Once the card is installed and has decent water flow, we boot into Windows. We install our driver, reboot and are good to go. The card will work straight out of the box, there's no need to enable SLI or anything as the Multi-GPU feature will be detected and enabled by default.
The 6 and 8-pin power connectors. To the left, the tiny connector is the S/PDIF lead.
We'll now show you some tests we have done on overall power consumption of the PC. Looking at it from a performance versus wattage point of view, the power consumption is not as bad as I expected it to be. Again, the card according to NVIDIA has a TDP of roughly 289 Watts.
The methodology is simple: We have a device constantly monitoring the power draw from the PC. After we have run all our tests and benchmarks we look at the recorded maximum peak; and that's the bulls-eye you need to observe as the power peak is extremely important. Bear in mind that you are not looking at the power consumption of the graphics card, but the consumption of the entire PC.
From a performance versus wattage point of view, the power consumption is pretty good with the new 55nm products.
Sidenote: however, we recently upgraded our test-platform, which by itself utilizes a lot of energy.
It's Core i7 965 / X58 based and overclocked to 3.7 GHz. Next to that we have energy saving functions disabled for this motherboard and processor (to ensure consistent benchmark results).

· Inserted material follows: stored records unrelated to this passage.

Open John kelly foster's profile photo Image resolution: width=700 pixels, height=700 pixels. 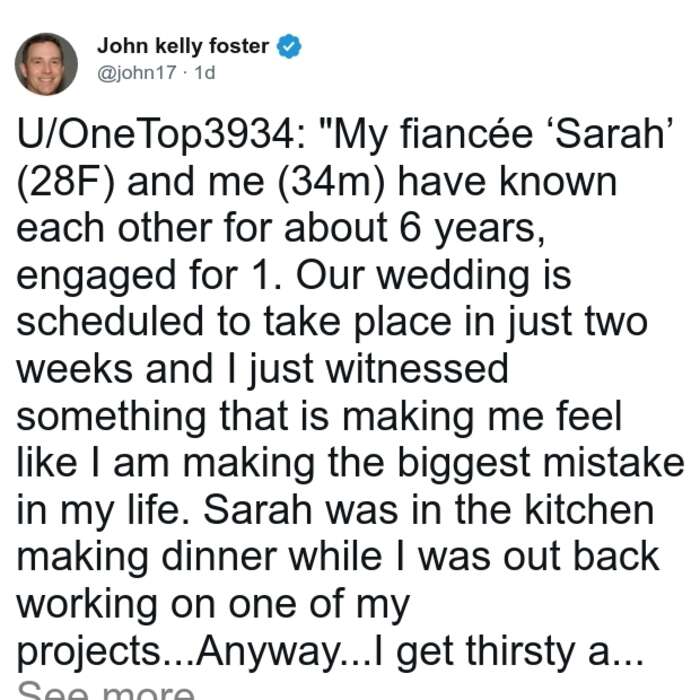[46, 64]
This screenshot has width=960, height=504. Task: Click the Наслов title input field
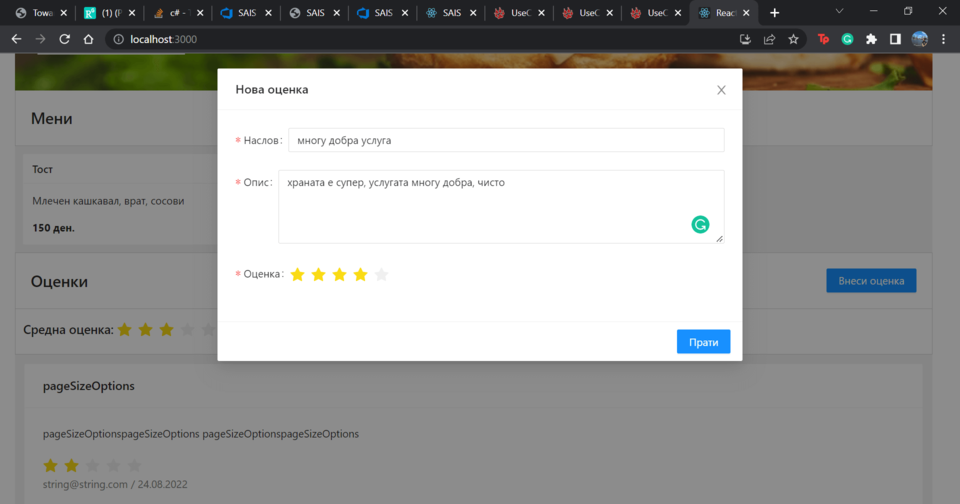tap(505, 140)
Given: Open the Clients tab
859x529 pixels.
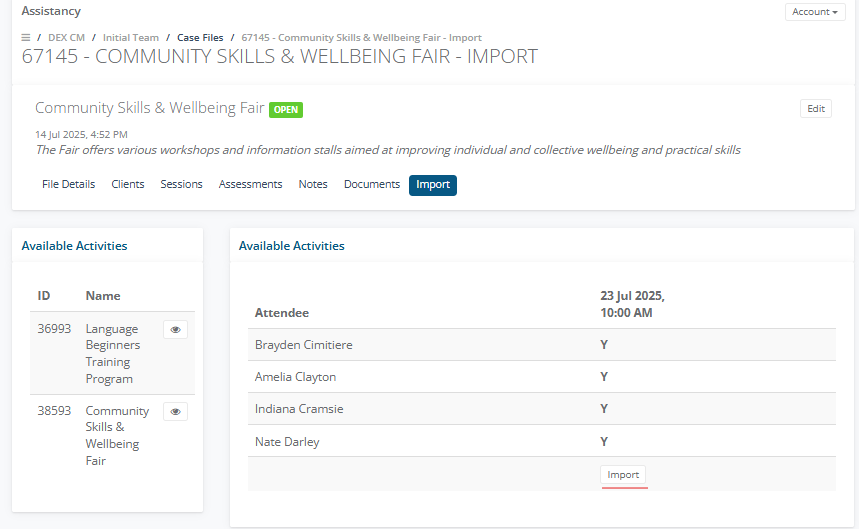Looking at the screenshot, I should (128, 185).
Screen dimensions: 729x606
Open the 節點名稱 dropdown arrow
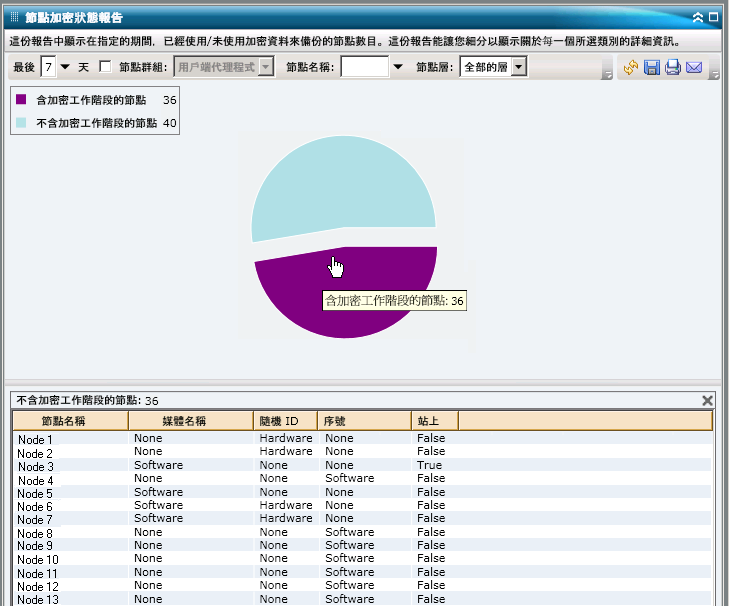[x=398, y=67]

The ASUS motherboard also allows adding power phases for stability, which we enabled as well. I'd say on average we are using roughly 50 to 100 Watts more than a standard PC due to these settings and then add the CPU overclock. Keep that in mind. Our normal system power consumption is much higher than your average system.
- System in IDLE = 239 Watt
- System with GPU in FULL Stress = 459 Watt
The monitoring device is reporting a maximum system wattage peak at roughly 450-475 Watts, and for a PC with this high-end card, this is excessive but remains within acceptable levels. You'll pay roughly 20 cents (EUR) for each hour you play games if the GPUs are constantly maxed out.

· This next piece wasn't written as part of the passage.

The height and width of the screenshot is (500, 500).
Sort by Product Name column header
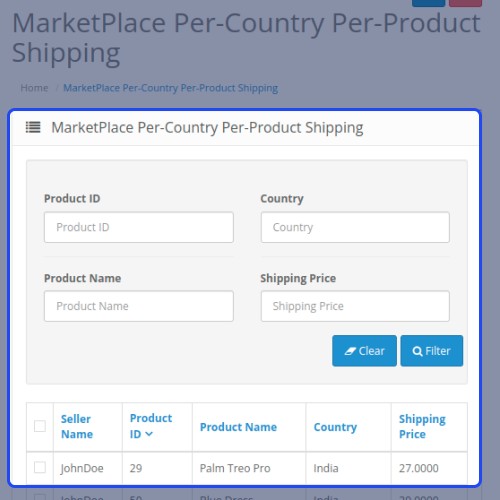pyautogui.click(x=238, y=427)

The IDLE Wattage is pretty okay though, the card is clocking down massively, giving really good power consumption. We'll show you that in a graph in a minute.
Recommended Power Supply
So here's my power supply recommendation:
GeForce GTX 295
- A GeForce GTX 295 requires you to have a 700 Watt power supply unit at minimum if you use it in a high-end system. That power supply needs to have (in total accumulated) at least 50 Amps available on the 12 volts rails.
GeForce GTX 295 Quad SLI
- A second GeForce GTX 295 requires you to add another 300 Watts. You need a 1000 Watt power supply unit if you use it in a high-end system. That power supply needs to have (in total accumulated) at least 70 Amps available on the 12 volts rails.
Also with Quad SLI bear in mind you'll need two 6-pin AND two 8-pin power connectors.

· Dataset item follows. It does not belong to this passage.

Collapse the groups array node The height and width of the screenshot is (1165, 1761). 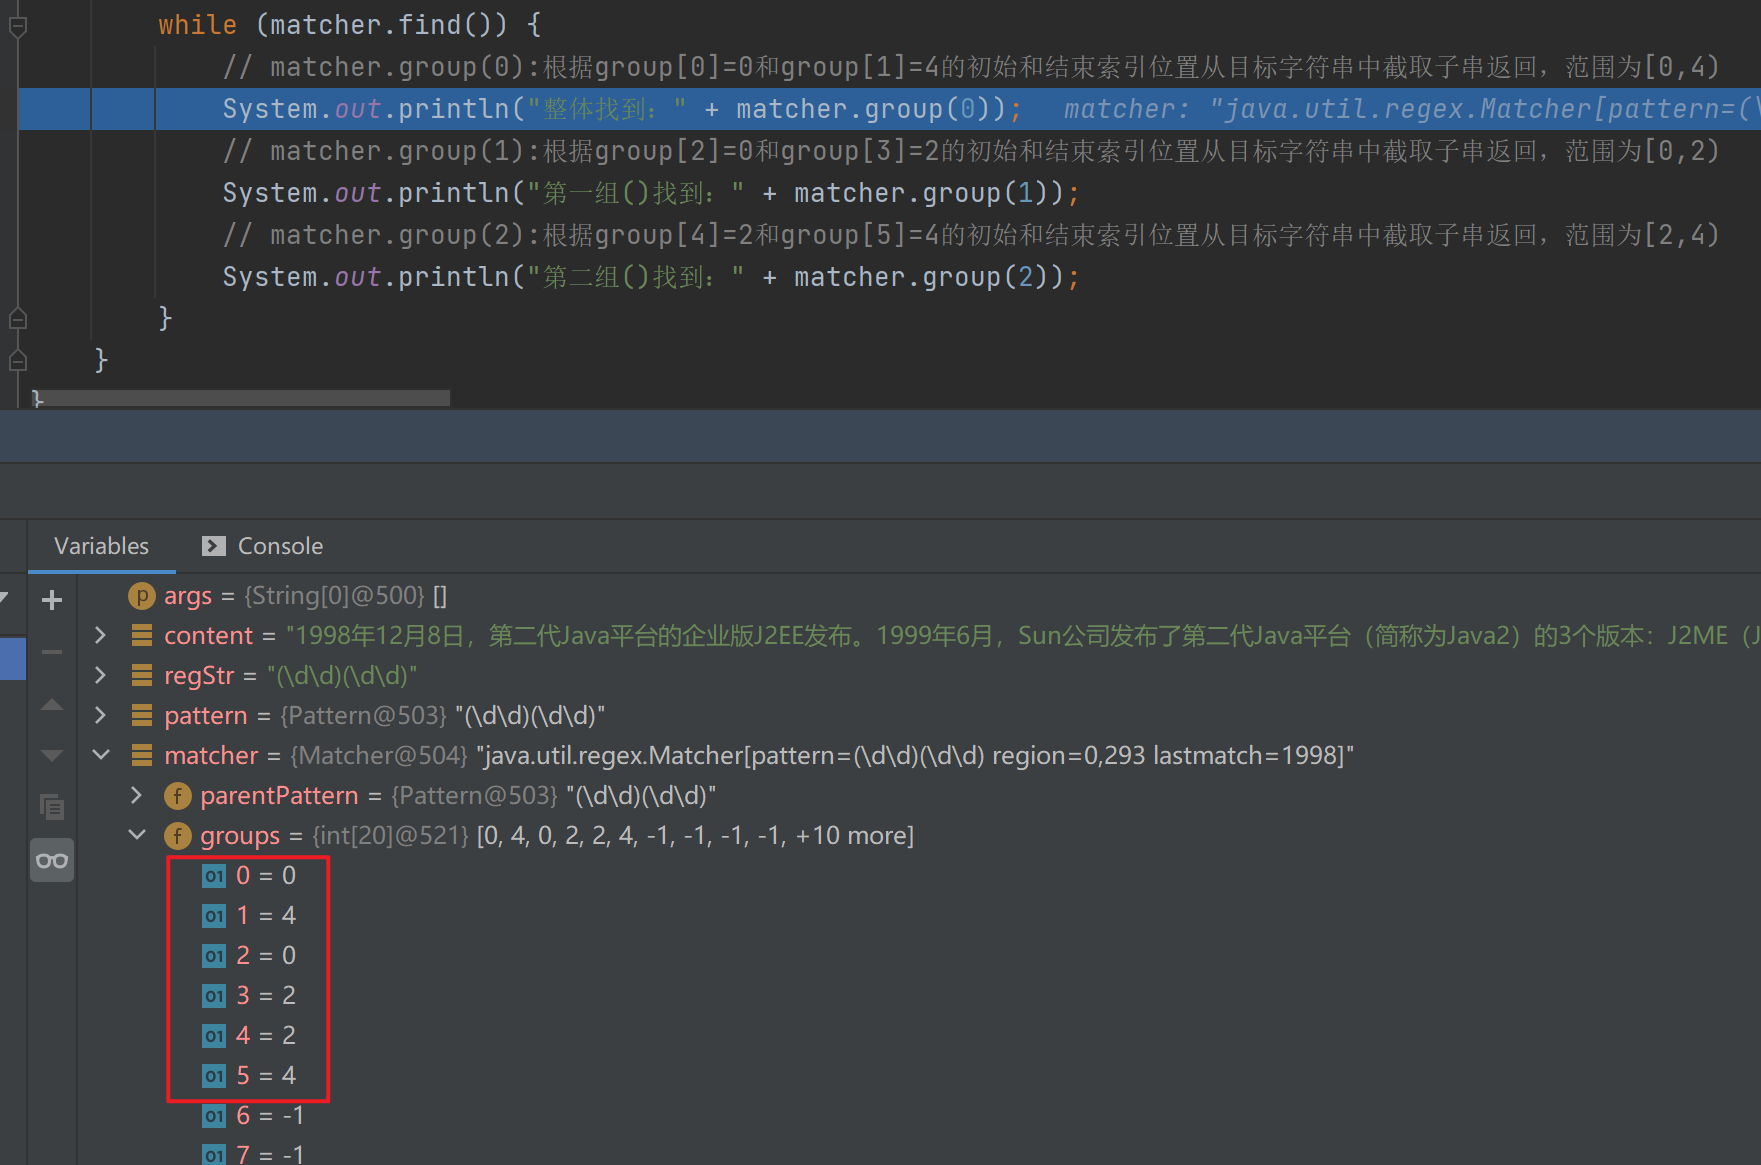[137, 836]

There are many good PSUs out there, please do have a look at our many PSU reviews as we have loads of recommended PSUs for you to check out in there. What would happen if your PSU can't cope with the load?:
- bad 3D performance
- crashing games
- spontaneous reset or imminent shutdown of the PC
- freezing during gameplay
- PSU overload can cause it to break down
Noise Levels coming from the graphics card
When graphics cards produce a lot of heat, usually that heat needs to be transported away from the hot core as fast as possible. Often you'll see massive active fan solutions that can indeed get rid of the heat, yet all the fans these days make the PC a noisy son of a gun. I'm doing a little try out today with noise monitoring, so basically the test we do is extremely subjective. We bought a certified dBA meter and will start measuring how many dBA originate from the PC. Why is this subjective you ask? Well, there is always noise in the background, from the streets, from the HD, PSU fan etc etc, so this is by a mile or two not a precise measurement. You could only achieve objective measurement in a sound test chamber.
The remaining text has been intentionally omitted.